Leading experts throughout the entire Java community have come together to build this Java persistence standard. This work incorporates contributions from the Hibernate, TopLink, and JDO communities, as well as from the EJB community.
In other words, JPA is the standardized API for persistence. Hibernate provides an implementation of the standard (i.e. it can be used as underlying persistence engine when using JPA).
Prior to JPA, Hibernate was a kind of de facto standard for object persistence in Java. Hibernate is considered as a major contributor to JPA so there are lots of similarities between them (I could even say between all ORM solutions as ORM concepts are common). However, for various reasons, political or technical, the JPA working group couldn't include everything in the first release of JPA so JPA is actually a subset of Hibernate (this is a simplified view but the reality is very close). Hibernate and other JPA implementation provide thus their own proprietary extensions (which means non standards i.e. not portable from one provider to the other) to the JPA standard that you may use, or not.
As pointed out by #Pascal Hibernate existed prior to JPA standard(it is now JSR 317 JPA 2.0, which Hibernate has implemented in 3.5 already out for early use). So there are other providers of JPA e.g. Oracle TopLink, Apache OpenJPA. To use strictly JPA in Hibernate you have to use EntityManager as apposed to the Session which is a Hibernate concept pre-dating JPA. Similarly for strict JPA you have to use EntityManagerFactory as apposed to SessionFactory.
The EntityManager and EntityManagerFactory are, in fact, thin wrappers around the Session and SessionFactory respectively. In addition, core/annotations Hibernate provide extensions to the JPA spec that make your life easier. Before JPA 2 Hibernate had a Criteria API which allowed you to programmatically construct a query in an OO fashion. JPA 2 now makes this functionality standard -- the JPA standard is a bit different from the Hibernate version as it employs generics. So basically the Hibernate functionality is a superset of JPA.
Here's a list of some difference between subjects (excerpts from Hibernate documentation)
Entity. Hibernate goes beyond the JPA specification and provide additional configurations. Some of them are hosted on #org.hibernate.annotations.Entity
dynamicInsert / dynamicUpdate (defaults to false)
selectBeforeUpdate (defaults to false)
polymorphisms
persister
optimisticLock (version, all, dirty, none)
id as a property using a component type
While not supported in JPA, Hibernate lets you place your association directly in the embedded id component (instead of having to use the #MapsId annotation)
Multiple id properties without identifier type
Another, arguably more natural, approach is to place #Id on multiple properties of your entity. This approach is only supported by Hibernate (not JPA compliant) but does not require an extra embeddable component.
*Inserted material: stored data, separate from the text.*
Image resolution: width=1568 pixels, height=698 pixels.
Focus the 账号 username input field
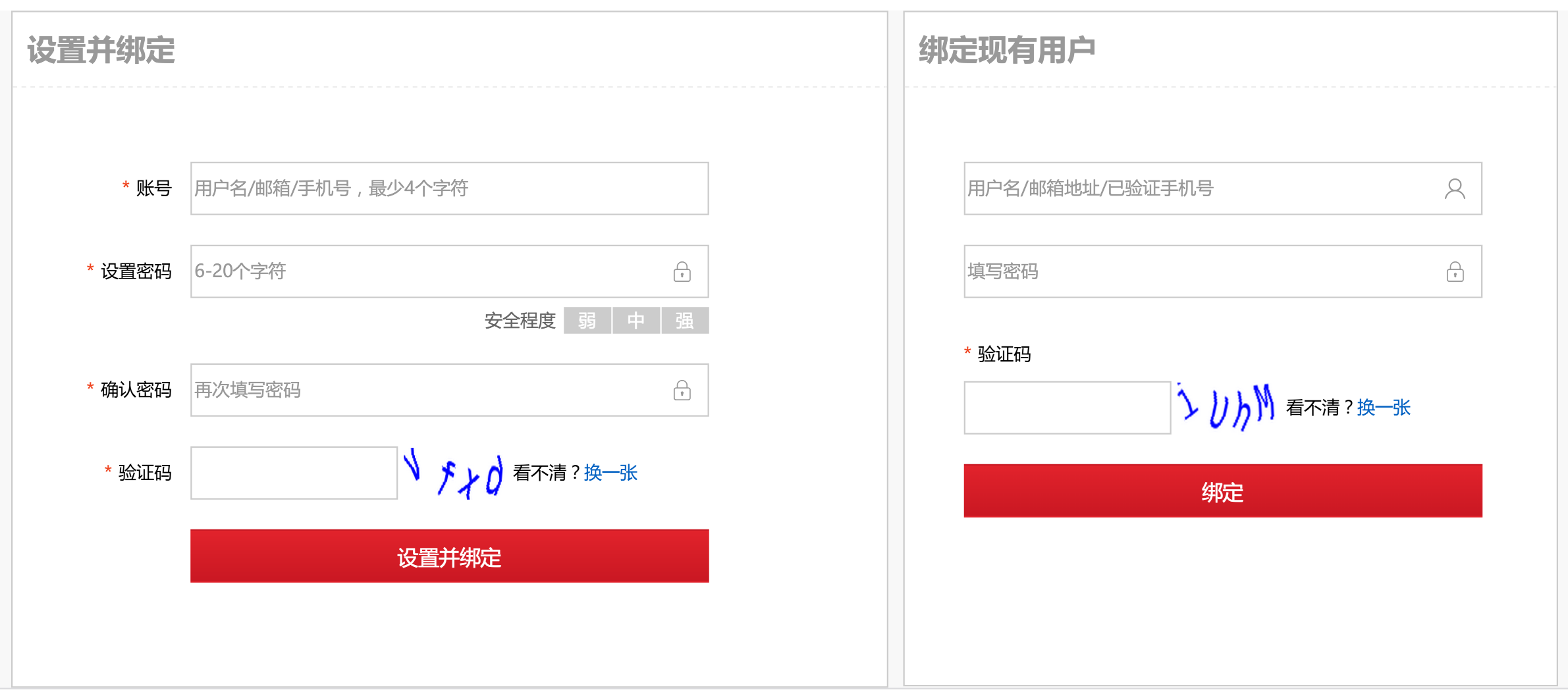pos(450,188)
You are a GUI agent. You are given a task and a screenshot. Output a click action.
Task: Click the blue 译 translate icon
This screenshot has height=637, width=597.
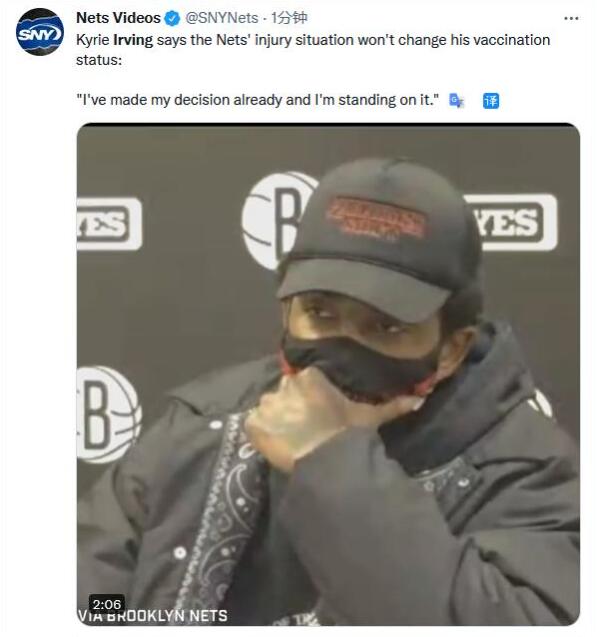491,101
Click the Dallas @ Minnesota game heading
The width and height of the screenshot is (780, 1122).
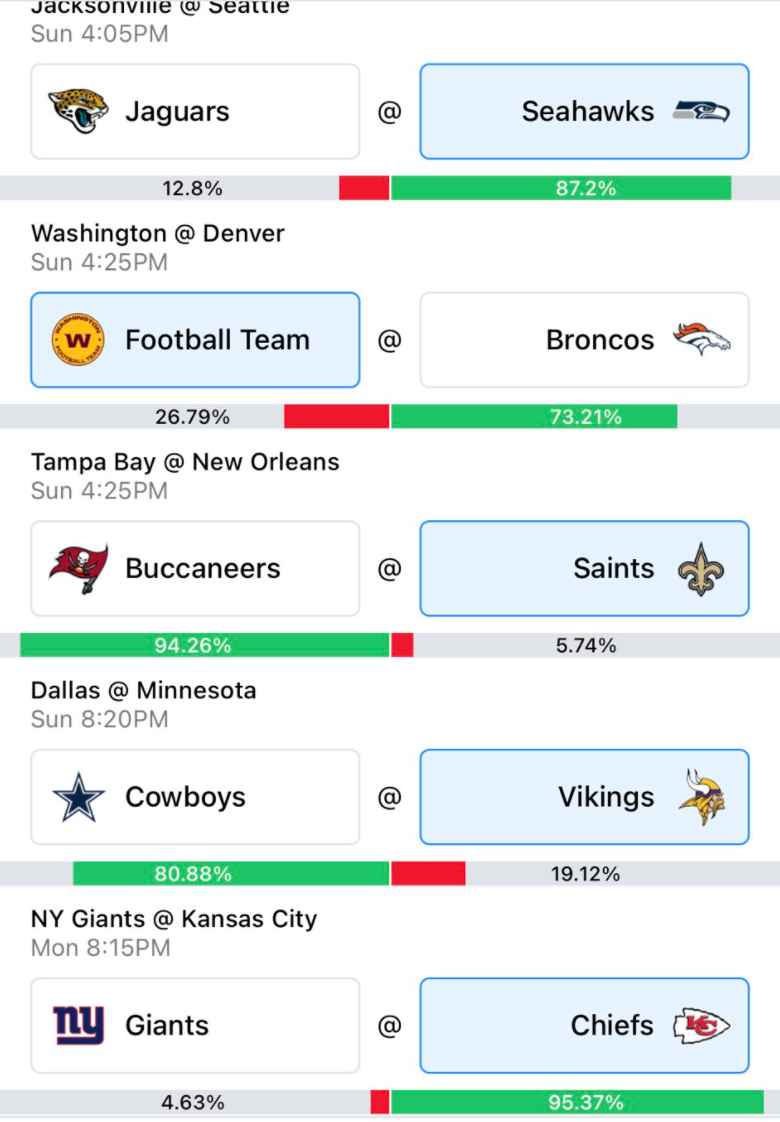[144, 691]
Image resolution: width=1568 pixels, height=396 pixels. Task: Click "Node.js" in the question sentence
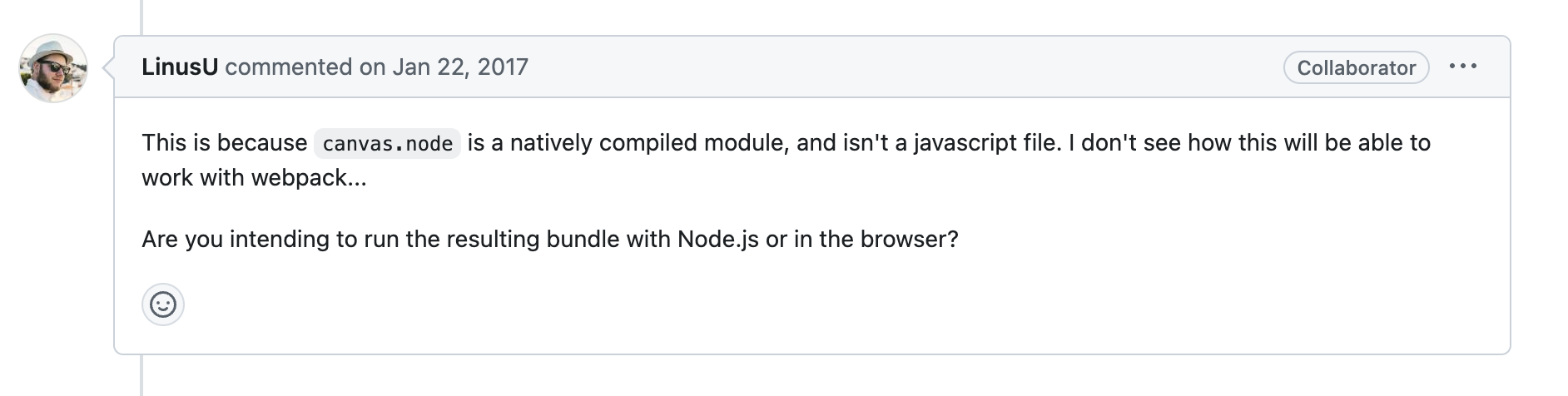(x=717, y=240)
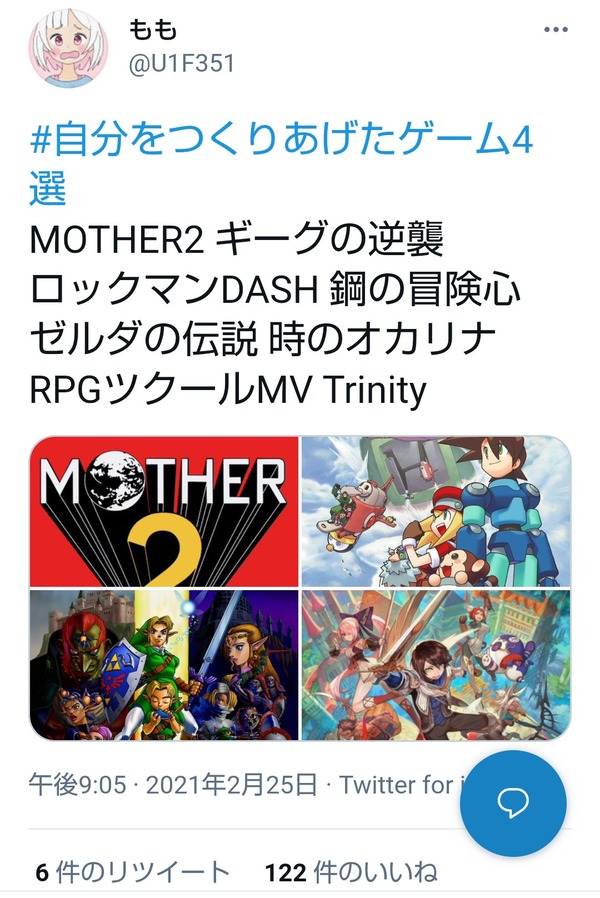Select the RPGツクールMV Trinity text line
The image size is (600, 898).
click(228, 390)
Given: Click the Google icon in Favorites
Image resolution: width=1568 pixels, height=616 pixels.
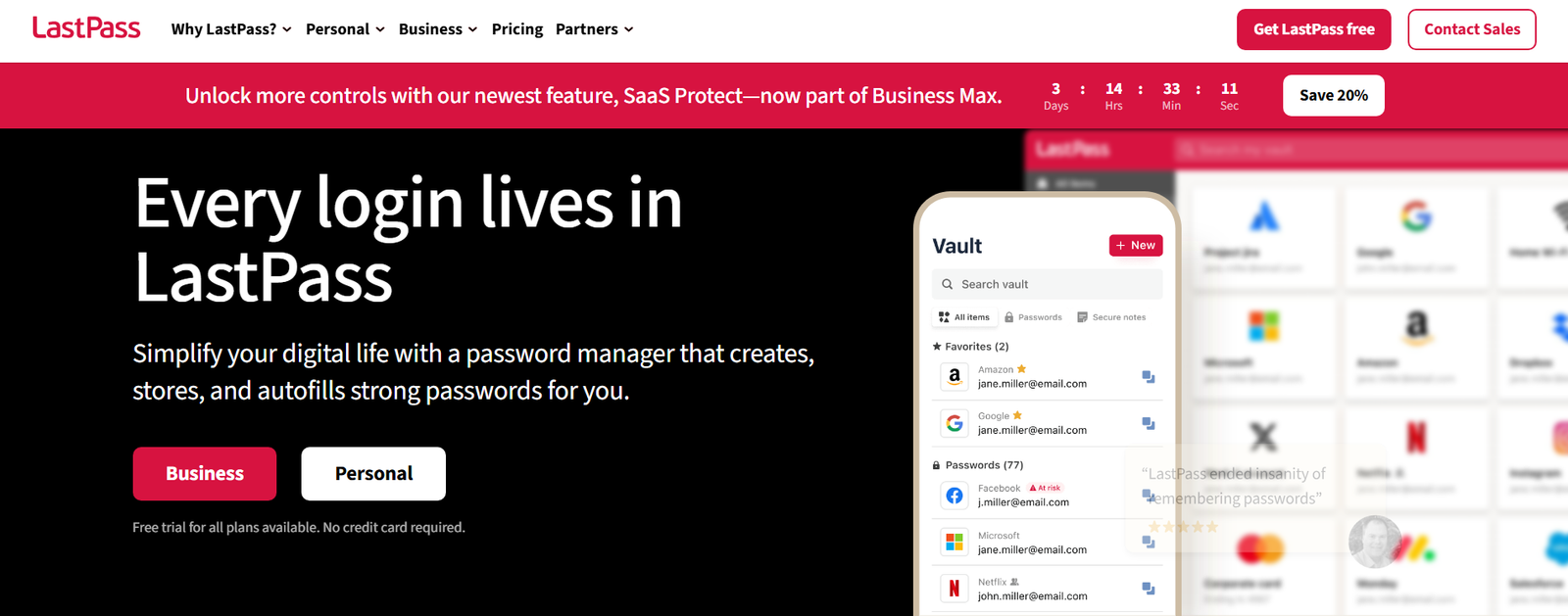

Multiple id properties with with a dedicated identifier type
While not JPA standard, Hibernate let's you declare the vanilla associated property in the #IdClass
Identifier generator
Package level definition is not supported by the JPA specification. However, you can use the #GenericGenerator at the package level
Annotations
Hibernate Annotations supports something that is not explicitly supported by the JPA specification. You can annotate a embedded object with the #MappedSuperclass annotation to make the superclass properties persistent (see #MappedSuperclass for more informations).
Discriminator
#org.hibernate.annotations.DiscriminatorOptions allows to optionally specify Hibernate specific discriminator options which are not standardized in JPA. The available options are force and insert
Transaction
Hibernate provides more flush modes than the one described in the JPA specification. In particularFlushMode.MANUAL for long running conversation. Please refer to the Hibernate core reference documentation for more informations.
Static metamodel
Important.
As of today the JPA 2 metamodel does not provide any facility for accessing relational information pertaining to the physical model. It is expected this will be addressed in a future release of the specification.